In malarious areas most P falciparum infections cause either few symptoms or none, but an important minority progress to severe disease. In three linked studies we propose to investigate the acquisition of specific humoral immunity in infancy and mechanisms of severe disease in Malawian children infected with P falciparum. In Study I we will follow cohorts of HIV-infected and HIV-uninfected infants, identifying and characterising malaria infections, illnesses and responses to treatment. We will measure functional humoral responses directed against three separate targets - variant specific antigens on the infected red cell surface (mediating cytoadherence); merozoite surface protein-1 (mediating invasion of red cells by merozoites); and a putative malaria toxin (mediating fever). In each case we will compare responses between HIV-infected and HIV-uninfected infants, and analyse malarial infections and illnesses according to antecedent serological status. This study will increase our understanding of specific mechanisms of protection against malaria, and of the impact of HIV on these mechanisms. Study II is an investigation of pathogenesis in severe malaria.
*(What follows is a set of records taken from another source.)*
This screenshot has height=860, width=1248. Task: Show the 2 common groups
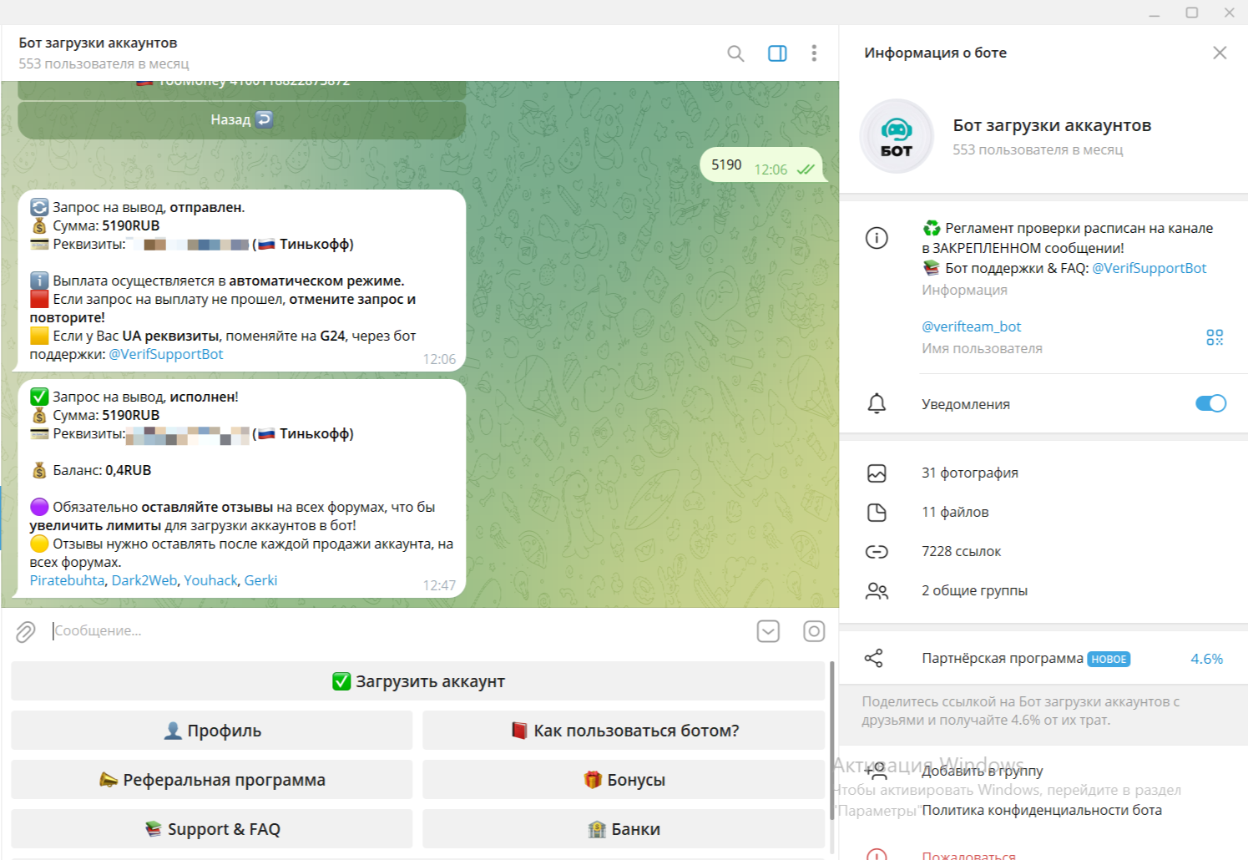click(974, 590)
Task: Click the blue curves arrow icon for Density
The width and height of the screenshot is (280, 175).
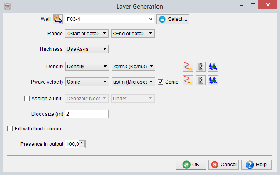Action: coord(213,67)
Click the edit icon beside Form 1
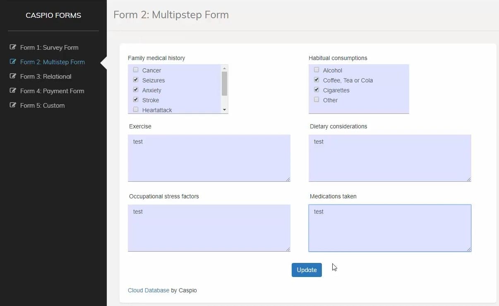The height and width of the screenshot is (306, 499). point(13,47)
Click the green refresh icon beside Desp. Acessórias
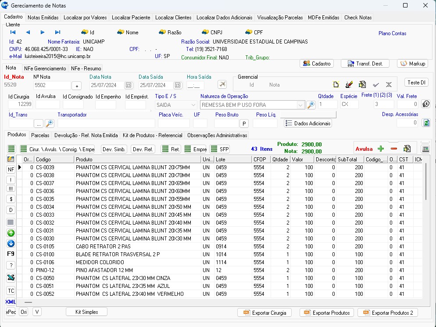Screen dimensions: 436x327 (425, 123)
We postulate that platelets mediate the adhesion of parasitised red blood cells (pRBC) to each other and to endothelial cells and monocytes, thus contributing to pathology. We will study the in vitro adherence between pRBC (from both mild and severe malaria cases) and (a) other pRBCs, (b) cultured human cerebral endothelial cells and (c) host monocytes, analysing the ligands on both pRBC and host cells that mediate these adhesions. In Study III we will investigate retinopathy and intracranial pressure (ICP) in patients with malarial coma. We will use ultrasonography of the optic nerve - a non-invasive, quick and safe measure of intracranial pressure - to study levels and changes in IPC in relation to clinical characteristics and prognosis, and in relation to the unique retinopathy of malaria. We will test the hypothesis that retinal whitening is associated with increased ICP and that a common mechanism in brain and retina may underlie both phenomena.